[Excerpted text start]
For Immediate Release: March 6, 2019
Contact: Craig M. Sandberg, 833.726.3237, email@example.com
Chicago, IL – Hector Saul Castro-Aguirre, 39, from Nogales, Mexico, was one of four alleged members of the Sinaloa Drug Cartel found guilty in federal court after a ten-day trial. Castro-Aguirre was found guilty of conducting a continuing a criminal enterprise (Count 2), in violation of 21 U.S.C. §§ 848(a) & (b)(1), conspiracy to distribute 500 grams or more of methamphetamine (mixture) and 5 kilograms or more of cocaine (mixture) (Count 1), in violation of 21 U.S.C. §§ 841(a)(1) & 846, and conspiracy to launder monetary instruments (Count 4), in violation of 18 U.S.C. § 1956(h). On January 10, 2019, Castro-Aguirre was sentenced to a term of life on Counts 1 and 2, and 240 months on Count 4, all to be served concurrently.
[Excerpted text end]
• Task requirements
• a. List every statutory citation given in the press release above.
• b. Translate this sentence from the press release above into Spanish: "On January 10, 2019, Castro-Aguirre was sentenced to a term of life on Counts 1 and 2, and 240 months on Count 4, all to be served concurrently."
[Data block start]
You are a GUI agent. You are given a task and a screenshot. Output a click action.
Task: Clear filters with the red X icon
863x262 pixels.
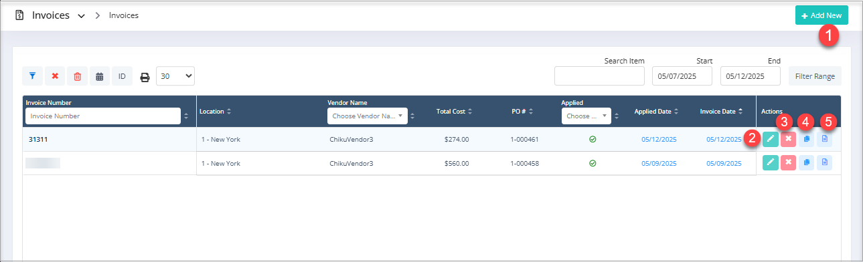click(x=55, y=76)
[Data block end]
• Written answers
• a.
21 U.S.C. §§ 848(a) & (b)(1)
21 U.S.C. §§ 841(a)(1) & 846
18 U.S.C. § 1956(h)

• b. El 10 de enero de 2019, Castro-Aguirre fue condenado a cadena perpetua por los Cargos 1 y 2, y a 240 meses por el Cargo 4, penas que se cumplirán de manera concurrente.